# [INSTRUCTIONS FOR THE TASK]
Each record must be printed exactly as given.

Items from a data source
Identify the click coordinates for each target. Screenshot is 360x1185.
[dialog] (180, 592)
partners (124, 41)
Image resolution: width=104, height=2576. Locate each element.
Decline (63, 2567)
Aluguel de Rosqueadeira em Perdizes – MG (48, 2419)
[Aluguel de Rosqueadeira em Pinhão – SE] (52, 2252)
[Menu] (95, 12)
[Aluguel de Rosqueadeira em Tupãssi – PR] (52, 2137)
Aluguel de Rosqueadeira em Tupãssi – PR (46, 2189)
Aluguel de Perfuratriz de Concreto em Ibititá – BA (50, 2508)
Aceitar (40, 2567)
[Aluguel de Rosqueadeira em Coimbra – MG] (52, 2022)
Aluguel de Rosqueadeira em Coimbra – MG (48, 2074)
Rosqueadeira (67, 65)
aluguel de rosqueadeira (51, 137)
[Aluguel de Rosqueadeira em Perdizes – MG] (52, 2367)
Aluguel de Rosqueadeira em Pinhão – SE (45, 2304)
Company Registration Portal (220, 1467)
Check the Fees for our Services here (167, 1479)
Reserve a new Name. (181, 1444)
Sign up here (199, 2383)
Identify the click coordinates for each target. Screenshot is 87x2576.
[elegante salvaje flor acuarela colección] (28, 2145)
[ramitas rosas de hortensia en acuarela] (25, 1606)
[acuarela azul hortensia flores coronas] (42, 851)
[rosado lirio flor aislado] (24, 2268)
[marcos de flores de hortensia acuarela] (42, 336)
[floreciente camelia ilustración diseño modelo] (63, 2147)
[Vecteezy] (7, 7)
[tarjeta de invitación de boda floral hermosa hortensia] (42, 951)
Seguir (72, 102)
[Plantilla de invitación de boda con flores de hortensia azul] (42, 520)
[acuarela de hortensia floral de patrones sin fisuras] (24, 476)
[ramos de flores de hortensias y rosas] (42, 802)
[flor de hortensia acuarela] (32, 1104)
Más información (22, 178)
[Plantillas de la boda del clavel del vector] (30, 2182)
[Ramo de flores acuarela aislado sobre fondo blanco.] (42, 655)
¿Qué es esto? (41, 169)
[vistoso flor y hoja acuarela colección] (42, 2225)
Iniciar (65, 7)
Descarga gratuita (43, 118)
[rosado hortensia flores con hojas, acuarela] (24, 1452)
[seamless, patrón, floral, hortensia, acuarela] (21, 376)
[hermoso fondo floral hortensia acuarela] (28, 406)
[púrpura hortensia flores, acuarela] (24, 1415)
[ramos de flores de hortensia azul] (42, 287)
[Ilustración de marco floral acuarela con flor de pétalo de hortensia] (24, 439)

# [ANSWER SPACE]
Identify the click coordinates for each target. Screenshot is 360x1185.
[dialog] (180, 592)
partners (124, 41)
Image resolution: width=104, height=2576. Locate each element.
Decline (63, 2567)
Aluguel de Rosqueadeira em Perdizes – MG (48, 2419)
[Aluguel de Rosqueadeira em Pinhão – SE] (52, 2252)
[Menu] (95, 12)
[Aluguel de Rosqueadeira em Tupãssi – PR] (52, 2137)
Aluguel de Rosqueadeira em Tupãssi – PR (46, 2189)
Aluguel de Perfuratriz de Concreto em Ibititá – BA (50, 2508)
Aceitar (40, 2567)
[Aluguel de Rosqueadeira em Coimbra – MG] (52, 2022)
Aluguel de Rosqueadeira em Coimbra – MG (48, 2074)
Rosqueadeira (67, 65)
aluguel de rosqueadeira (51, 137)
[Aluguel de Rosqueadeira em Perdizes – MG] (52, 2367)
Aluguel de Rosqueadeira em Pinhão – SE (45, 2304)
Company Registration Portal (220, 1467)
Check the Fees for our Services here (167, 1479)
Reserve a new Name. (181, 1444)
Sign up here (199, 2383)
Identify the click coordinates for each target. Screenshot is 87x2576.
[elegante salvaje flor acuarela colección] (28, 2145)
[ramitas rosas de hortensia en acuarela] (25, 1606)
[acuarela azul hortensia flores coronas] (42, 851)
[rosado lirio flor aislado] (24, 2268)
[marcos de flores de hortensia acuarela] (42, 336)
[floreciente camelia ilustración diseño modelo] (63, 2147)
[Vecteezy] (7, 7)
[tarjeta de invitación de boda floral hermosa hortensia] (42, 951)
Seguir (72, 102)
[Plantilla de invitación de boda con flores de hortensia azul] (42, 520)
[acuarela de hortensia floral de patrones sin fisuras] (24, 476)
[ramos de flores de hortensias y rosas] (42, 802)
[flor de hortensia acuarela] (32, 1104)
Más información (22, 178)
[Plantillas de la boda del clavel del vector] (30, 2182)
[Ramo de flores acuarela aislado sobre fondo blanco.] (42, 655)
¿Qué es esto? (41, 169)
[vistoso flor y hoja acuarela colección] (42, 2225)
Iniciar (65, 7)
Descarga gratuita (43, 118)
[rosado hortensia flores con hojas, acuarela] (24, 1452)
[seamless, patrón, floral, hortensia, acuarela] (21, 376)
[hermoso fondo floral hortensia acuarela] (28, 406)
[púrpura hortensia flores, acuarela] (24, 1415)
[ramos de flores de hortensia azul] (42, 287)
[Ilustración de marco floral acuarela con flor de pétalo de hortensia] (24, 439)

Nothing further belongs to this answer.